Following on from last weeks part 1, in which I provided a brief summary on energy production and subsequently explained in further detail our three energy systems. This week I’ll continue and summarise the next steps in energy production.
Last week I covered the phosphagen system and explained that it’s used primarily for short duration high intensity activities, it uses a phosphagen known as creatine phosphate to replenish spent energy from ADP back to ATP, but it only has enough to provide replenishment for short periods of time (approximately 10 seconds worth).
Once creatine phosphate stores run too low, the body will look to alternative methods to replenish stores. This is when either the anaerobic or aerobic system becomes involved. If the activity you’re performing still requires substantial effort, our anaerobic system will take over as the main system in charge, in an attempt to sustain that intensity.

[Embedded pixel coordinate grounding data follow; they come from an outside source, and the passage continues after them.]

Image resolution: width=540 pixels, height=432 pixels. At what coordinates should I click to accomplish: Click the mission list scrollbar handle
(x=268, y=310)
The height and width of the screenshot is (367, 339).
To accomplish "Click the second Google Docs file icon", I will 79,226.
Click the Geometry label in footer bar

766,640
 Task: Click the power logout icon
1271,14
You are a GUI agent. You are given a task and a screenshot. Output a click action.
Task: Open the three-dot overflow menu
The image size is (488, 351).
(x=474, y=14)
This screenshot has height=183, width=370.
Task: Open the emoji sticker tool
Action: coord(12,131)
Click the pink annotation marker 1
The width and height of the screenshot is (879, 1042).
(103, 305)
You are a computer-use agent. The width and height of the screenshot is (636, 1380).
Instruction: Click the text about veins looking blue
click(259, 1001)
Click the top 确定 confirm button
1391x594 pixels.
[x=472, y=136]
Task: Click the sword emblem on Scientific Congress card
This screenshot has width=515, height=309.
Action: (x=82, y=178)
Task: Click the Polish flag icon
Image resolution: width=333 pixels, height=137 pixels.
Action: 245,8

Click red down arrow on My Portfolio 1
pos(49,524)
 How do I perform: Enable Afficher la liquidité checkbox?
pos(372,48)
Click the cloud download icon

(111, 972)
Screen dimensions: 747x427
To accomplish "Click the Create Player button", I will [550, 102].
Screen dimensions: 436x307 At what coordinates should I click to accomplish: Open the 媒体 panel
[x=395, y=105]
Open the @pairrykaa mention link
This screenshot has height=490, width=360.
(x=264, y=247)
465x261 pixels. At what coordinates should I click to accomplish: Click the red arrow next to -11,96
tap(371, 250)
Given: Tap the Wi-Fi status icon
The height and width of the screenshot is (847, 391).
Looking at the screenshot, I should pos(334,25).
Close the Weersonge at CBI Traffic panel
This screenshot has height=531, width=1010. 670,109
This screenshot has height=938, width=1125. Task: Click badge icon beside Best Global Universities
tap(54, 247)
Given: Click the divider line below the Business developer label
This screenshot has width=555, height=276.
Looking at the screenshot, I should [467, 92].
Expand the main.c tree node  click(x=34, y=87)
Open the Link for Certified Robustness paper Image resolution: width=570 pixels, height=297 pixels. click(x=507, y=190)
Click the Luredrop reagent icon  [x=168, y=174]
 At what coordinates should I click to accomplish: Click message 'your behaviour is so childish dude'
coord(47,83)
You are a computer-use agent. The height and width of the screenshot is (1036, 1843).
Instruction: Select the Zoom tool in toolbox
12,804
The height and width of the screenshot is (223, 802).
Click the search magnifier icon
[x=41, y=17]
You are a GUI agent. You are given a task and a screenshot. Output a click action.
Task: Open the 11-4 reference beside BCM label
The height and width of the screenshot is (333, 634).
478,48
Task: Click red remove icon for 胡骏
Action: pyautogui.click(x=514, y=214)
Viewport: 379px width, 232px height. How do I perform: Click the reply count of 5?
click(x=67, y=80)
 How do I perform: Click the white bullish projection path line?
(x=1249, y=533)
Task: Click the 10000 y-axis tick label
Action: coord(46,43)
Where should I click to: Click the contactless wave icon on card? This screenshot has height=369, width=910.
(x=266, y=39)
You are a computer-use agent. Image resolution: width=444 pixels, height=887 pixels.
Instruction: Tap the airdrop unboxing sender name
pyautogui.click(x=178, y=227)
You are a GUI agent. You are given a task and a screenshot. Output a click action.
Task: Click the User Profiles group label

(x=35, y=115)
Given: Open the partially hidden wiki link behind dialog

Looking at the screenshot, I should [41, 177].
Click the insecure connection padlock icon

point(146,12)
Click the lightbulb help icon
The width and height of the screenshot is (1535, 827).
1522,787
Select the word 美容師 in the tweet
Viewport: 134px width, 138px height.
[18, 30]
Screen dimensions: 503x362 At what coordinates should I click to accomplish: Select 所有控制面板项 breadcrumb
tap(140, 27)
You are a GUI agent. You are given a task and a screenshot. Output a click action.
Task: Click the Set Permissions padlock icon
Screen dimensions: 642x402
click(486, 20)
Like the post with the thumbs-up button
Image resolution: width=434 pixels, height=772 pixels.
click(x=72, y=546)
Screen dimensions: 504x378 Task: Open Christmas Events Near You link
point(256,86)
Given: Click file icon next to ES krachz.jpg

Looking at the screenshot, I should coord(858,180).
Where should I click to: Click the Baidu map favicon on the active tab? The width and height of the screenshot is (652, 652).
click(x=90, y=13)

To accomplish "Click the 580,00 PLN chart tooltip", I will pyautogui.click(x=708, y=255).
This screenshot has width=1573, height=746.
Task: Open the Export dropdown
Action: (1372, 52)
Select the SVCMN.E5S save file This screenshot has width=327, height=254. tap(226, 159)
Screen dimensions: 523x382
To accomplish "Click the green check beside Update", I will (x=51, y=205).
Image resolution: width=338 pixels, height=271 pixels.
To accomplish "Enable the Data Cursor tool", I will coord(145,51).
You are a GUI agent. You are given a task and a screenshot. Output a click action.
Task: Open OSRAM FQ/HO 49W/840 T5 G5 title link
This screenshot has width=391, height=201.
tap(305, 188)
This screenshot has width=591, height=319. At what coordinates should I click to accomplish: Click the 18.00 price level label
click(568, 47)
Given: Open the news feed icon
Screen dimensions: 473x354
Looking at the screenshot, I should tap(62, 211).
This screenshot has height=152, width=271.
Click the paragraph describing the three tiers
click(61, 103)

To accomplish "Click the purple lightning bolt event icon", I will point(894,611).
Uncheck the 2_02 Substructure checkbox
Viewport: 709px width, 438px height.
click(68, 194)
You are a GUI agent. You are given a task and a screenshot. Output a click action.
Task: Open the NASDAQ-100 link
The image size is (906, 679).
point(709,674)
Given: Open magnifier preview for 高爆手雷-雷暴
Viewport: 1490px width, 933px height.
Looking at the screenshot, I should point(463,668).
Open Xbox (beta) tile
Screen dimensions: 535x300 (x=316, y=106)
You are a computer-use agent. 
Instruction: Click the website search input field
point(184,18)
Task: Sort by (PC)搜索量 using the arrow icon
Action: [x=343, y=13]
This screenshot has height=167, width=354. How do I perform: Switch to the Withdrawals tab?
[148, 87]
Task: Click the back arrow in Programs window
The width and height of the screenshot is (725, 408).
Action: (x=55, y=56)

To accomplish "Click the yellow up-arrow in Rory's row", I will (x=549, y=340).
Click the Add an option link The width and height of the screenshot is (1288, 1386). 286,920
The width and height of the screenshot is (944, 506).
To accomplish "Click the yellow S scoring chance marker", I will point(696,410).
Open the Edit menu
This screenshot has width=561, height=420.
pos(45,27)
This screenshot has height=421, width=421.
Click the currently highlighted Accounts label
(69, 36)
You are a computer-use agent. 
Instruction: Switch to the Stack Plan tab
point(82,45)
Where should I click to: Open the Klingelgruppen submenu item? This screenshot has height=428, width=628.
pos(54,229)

Anaerobic means the process does not require the presence of oxygen. The only macro nutrient that can be metabolised without oxygen is carbohydrates, which signifies this as the main source of fuel for our anaerobic system. We can source carbohydrates via two methods, immediate supply within our blood from glucose or the utilisation of glycogen. Glycogen is stored carbohydrates and we have approximately 400-500 grams stored in our muscles and 100g stored in our liver, this total varies depending on the training age and metabolic make up of the individual. A useful formula to calculate total glycogen storage capacity is 15kg of glycogen per kg of bodyweight.
In order to use glucose or glycogen, we must breakdown the carbohydrate molecule to replenish the spent ATP molecule which is now ADP as it’s been spent and without the third phosphagen bond (refer to previous blog for clarification). The breakdown of carbohydrates is referred to as glycolysis and involves many catabolic enzyme reactions, this makes the energy production process slightly slower than the phosphagen system, but it has a larger capacity to supply for a longer period of time. Depending on the individual and their training history, the anaerobic system can supply energy from anywhere between 20-120 seconds, with variations in speed & power output. The reason for this variation in time is due as our “lactate threshold” and is defined as an individuals ability to clear lactate faster than their ability to produce it.
We produce lactate if we continue to maintain high intensity, in an effort to keep this requirement our body will continue to use carbohydrates as an energy source. However, a byproduct of carbohydrate breakdown (glycolysis) is the formation of an acid called pyruvate, which can do one of two things. A.) be converted to lactate, which is referred to as anaerobic glycolysis or B.) Be sent to the mitochondria for oxidation, which is known as aerobic glycolysis.
If we keep energy demand high and continue with carbohydrate breakdown, the pyruvate produced will be converted to lactate, known by many as lactic acid, which is often blamed for the “burning” sensation experienced in our muscles, this is incorrect. I will elaborate further in my podcast this week. However, if we reduce energy demands and before the pyruvate is converted to lactate, we can continue to move/generate energy if we reduce the intensity of the activity. This will then send the pyruvate to our mitochondria to be oxidised by our aerobic system. I will explain this further next in the final blog in this trilogy.